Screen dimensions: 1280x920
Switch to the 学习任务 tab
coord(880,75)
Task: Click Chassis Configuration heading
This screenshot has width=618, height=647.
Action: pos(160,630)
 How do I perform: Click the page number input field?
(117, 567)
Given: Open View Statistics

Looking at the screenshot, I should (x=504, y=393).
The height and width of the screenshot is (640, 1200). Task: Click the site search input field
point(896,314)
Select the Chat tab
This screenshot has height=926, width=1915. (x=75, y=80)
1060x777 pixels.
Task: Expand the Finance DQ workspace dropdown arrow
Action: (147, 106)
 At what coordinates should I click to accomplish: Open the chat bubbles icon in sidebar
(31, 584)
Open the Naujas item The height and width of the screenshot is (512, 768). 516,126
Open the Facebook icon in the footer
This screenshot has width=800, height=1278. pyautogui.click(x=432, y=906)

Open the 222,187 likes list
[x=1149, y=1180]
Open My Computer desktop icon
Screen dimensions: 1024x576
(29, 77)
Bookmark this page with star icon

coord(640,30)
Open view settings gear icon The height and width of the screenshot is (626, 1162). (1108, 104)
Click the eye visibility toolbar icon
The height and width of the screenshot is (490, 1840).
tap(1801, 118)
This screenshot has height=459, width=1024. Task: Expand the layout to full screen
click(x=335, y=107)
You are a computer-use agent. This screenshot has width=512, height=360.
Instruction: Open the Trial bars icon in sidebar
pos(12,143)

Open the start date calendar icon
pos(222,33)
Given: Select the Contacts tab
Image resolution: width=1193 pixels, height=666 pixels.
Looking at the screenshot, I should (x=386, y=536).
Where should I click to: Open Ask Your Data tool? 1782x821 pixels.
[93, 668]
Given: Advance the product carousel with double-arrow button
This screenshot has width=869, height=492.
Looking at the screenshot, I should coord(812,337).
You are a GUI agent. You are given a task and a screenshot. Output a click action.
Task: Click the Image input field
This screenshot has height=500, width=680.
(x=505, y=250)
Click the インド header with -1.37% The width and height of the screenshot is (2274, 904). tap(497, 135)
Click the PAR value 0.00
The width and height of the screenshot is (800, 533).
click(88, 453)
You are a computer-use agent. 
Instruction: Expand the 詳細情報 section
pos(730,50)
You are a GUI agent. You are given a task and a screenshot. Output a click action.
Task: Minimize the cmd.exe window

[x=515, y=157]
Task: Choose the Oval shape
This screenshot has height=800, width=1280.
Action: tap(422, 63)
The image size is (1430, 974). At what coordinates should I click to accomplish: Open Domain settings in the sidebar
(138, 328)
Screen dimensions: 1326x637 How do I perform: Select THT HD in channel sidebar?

++++++

EXERCISE OBJECTIVE: From the listing above, pick out each line where the word "agent" appears.

SOLUTION TO THE PROBLEM:
You are a computer-use agent. This screenshot has width=512, height=360.
You are a GUI agent. You are given a task and a screenshot. Output a click action.
You are a computer-use agent. 
You are a GUI agent. You are given a task and a screenshot. Output a click action.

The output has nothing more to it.